As previously discussed, it's important that we monitor whether or not our work here is having a positive, negative or any impact at all.
There are two ways we will do this:
1 - site metrics. We'll grab a snapshot of certain site metrics at regular intervals (quarterly) and compare
2 - survey. We'll take a regular survey to capture attitudes to contribution to see if these change over time.
Survey:
I've created a survey here.
Can you please take the survey and give me any feedback on the questions/answers before we distribute this more widely.
Site Metrics
Here are some metrics that would be great to capture for the six months ending 31 March 2011 (in anticipation of quarterly snapshots)
Participation
Total no. Drupal.org members who have logged in at least once (this is the count the Drupal.org front page uses):
Today (May 23, 2011): 592521
SELECT COUNT(uid) FROM users WHERE status = 1 AND login > 0;
March 31, 2011: 564507
SELECT COUNT(uid) FROM users WHERE status = 1 AND login > 0 AND created < UNIX_TIMESTAMP('2011-03-31 00:00:00');
(28,014 new members since March 31.)
Total no. of Drupal.org members who have been active in the last 6 months (active = posted to issue queue, discussion forum, updated documentation, posted to GDO, committed code, etc.
This one's a bit trickier, because that information is kinda scattered all over the place.
This is the number of users who authored either a comment or a node.
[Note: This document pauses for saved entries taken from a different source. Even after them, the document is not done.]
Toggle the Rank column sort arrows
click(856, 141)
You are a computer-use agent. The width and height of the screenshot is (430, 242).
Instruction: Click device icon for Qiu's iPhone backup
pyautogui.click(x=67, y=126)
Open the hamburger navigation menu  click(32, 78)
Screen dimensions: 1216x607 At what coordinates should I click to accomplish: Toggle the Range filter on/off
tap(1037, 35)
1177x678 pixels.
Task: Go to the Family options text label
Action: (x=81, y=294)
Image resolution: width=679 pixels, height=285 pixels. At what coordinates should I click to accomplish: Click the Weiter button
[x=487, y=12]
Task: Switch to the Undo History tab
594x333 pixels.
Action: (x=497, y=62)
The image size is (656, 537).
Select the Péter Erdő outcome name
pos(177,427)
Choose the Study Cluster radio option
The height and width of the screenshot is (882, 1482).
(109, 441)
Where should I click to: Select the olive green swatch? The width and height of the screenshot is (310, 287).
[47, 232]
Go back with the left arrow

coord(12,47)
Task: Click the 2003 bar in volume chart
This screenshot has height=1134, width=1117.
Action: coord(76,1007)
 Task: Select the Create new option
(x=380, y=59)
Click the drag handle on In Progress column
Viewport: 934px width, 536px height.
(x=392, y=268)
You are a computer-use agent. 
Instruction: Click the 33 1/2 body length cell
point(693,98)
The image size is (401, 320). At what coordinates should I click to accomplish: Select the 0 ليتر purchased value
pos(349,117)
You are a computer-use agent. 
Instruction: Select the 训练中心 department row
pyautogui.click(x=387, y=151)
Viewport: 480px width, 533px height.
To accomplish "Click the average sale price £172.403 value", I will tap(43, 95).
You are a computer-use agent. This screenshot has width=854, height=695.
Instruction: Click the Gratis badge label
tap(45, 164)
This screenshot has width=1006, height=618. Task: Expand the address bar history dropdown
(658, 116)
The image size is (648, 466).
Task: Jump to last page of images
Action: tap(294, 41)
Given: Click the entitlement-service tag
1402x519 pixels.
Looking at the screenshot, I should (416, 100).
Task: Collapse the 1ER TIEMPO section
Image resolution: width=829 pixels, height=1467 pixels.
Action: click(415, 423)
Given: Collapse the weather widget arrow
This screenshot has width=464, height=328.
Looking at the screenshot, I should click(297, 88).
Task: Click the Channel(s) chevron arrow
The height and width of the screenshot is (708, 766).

This would catch discussion forum and issue queue activity. It would not catch documentation revisions, GDO, or code commits.
Total: 16,332
SELECT COUNT(DISTINCT u.uid)
FROM users u
LEFT JOIN node n ON u.uid = n.uid
LEFT JOIN comments c ON c.uid = u.uid
WHERE u.login > 0
AND (n.uid = u.uid OR c.uid = u.uid)
AND u.status = 1
AND (n.status = 1 OR c.status = 0)
AND (n.created BETWEEN UNIX_TIMESTAMP(
DATE_SUB(NOW(), INTERVAL 6 MONTH)
)
AND UNIX_TIMESTAMP(
NOW()
))
AND (c.timestamp BETWEEN UNIX_TIMESTAMP(
DATE_SUB(NOW(), INTERVAL 6 MONTH)
)
AND UNIX_TIMESTAMP(
NOW()
))
;
(This query also takes like 2 minutes to complete, and I welcome a more performant/accurate one. :P)
Collaboration
Of issues posted in the past six months:
Total: 61019
SELECT COUNT(n.nid) FROM node n WHERE n.type = 'project_issue' AND n.created > UNIX_TIMESTAMP(DATE_SUB(NOW(), INTERVAL 6 MONTH));
- Total open issues
Total: 18558
SELECT COUNT(n.nid)
FROM node n
INNER JOIN project_issues pi ON pi.nid = n.nid
WHERE type = 'project_issue'
AND n.created > UNIX_TIMESTAMP(DATE_SUB(NOW(), INTERVAL 6 MONTH))
/* 1 = active, 4 = postponed, 8 = needs review, 13 = needs work, 14 = rtbc, 15 = needs porting */
AND pi.sid IN (1, 4, 8, 13, 14, 15);
- Total issues resolved in past six months
- Average no. people contributing per issue
- Average comments per issue
This (thanks, mikey_p!) will get you a big "spreadsheet" of issue numbers + number of comments. Need to parse it down into averages, and filter by date:
SELECT pi.nid as nid, count(c.cid) as count FROM project_issues pi LEFT JOIN comments c ON c.nid = pi.nid GROUP BY pi.nid ORDER BY count DESC;
- Average duration (time from date opened to date closed)